'''

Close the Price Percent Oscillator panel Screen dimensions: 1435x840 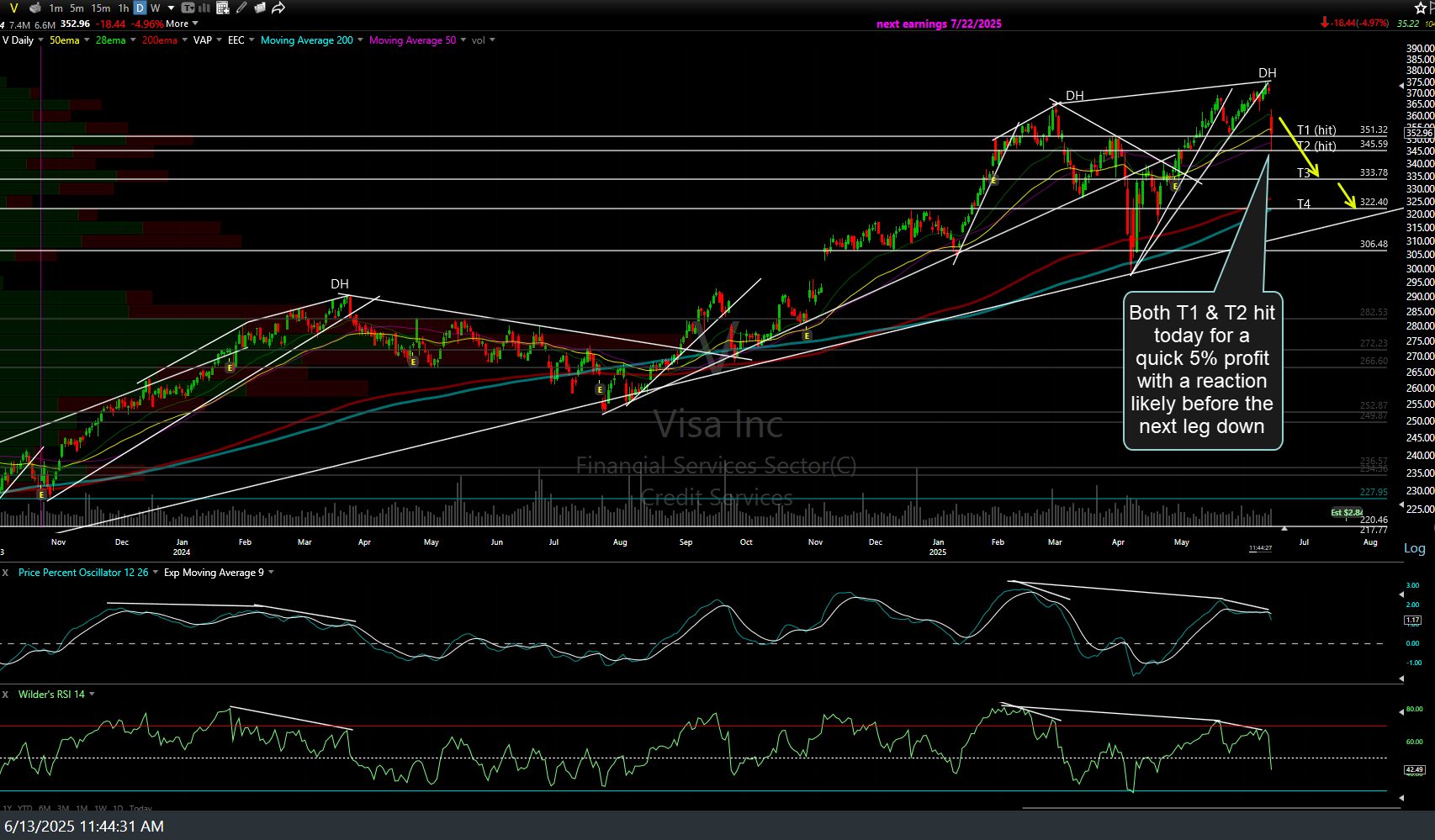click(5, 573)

'''
'''

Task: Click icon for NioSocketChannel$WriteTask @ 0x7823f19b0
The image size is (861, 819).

'''
'''

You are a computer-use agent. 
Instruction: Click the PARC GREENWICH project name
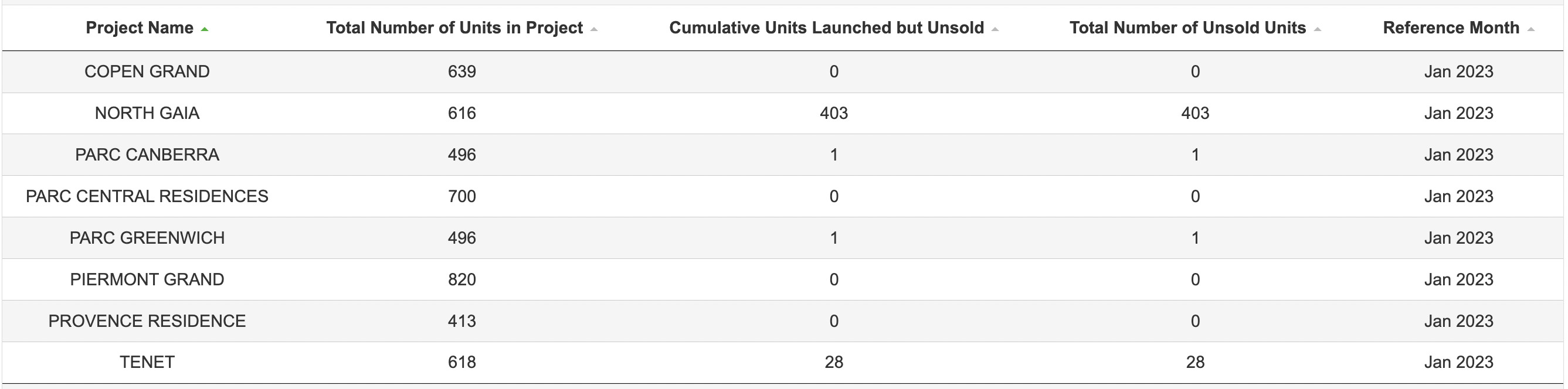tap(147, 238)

'''

## [What you are asked to do]
Working from the material above, retype exactly the lines from the one with "Task: Click icon" through the one with "The image size is (861, 819).", both included, and only those lines.

## [Answer to this task]
Task: Click icon for NioSocketChannel$WriteTask @ 0x7823f19b0
The image size is (861, 819).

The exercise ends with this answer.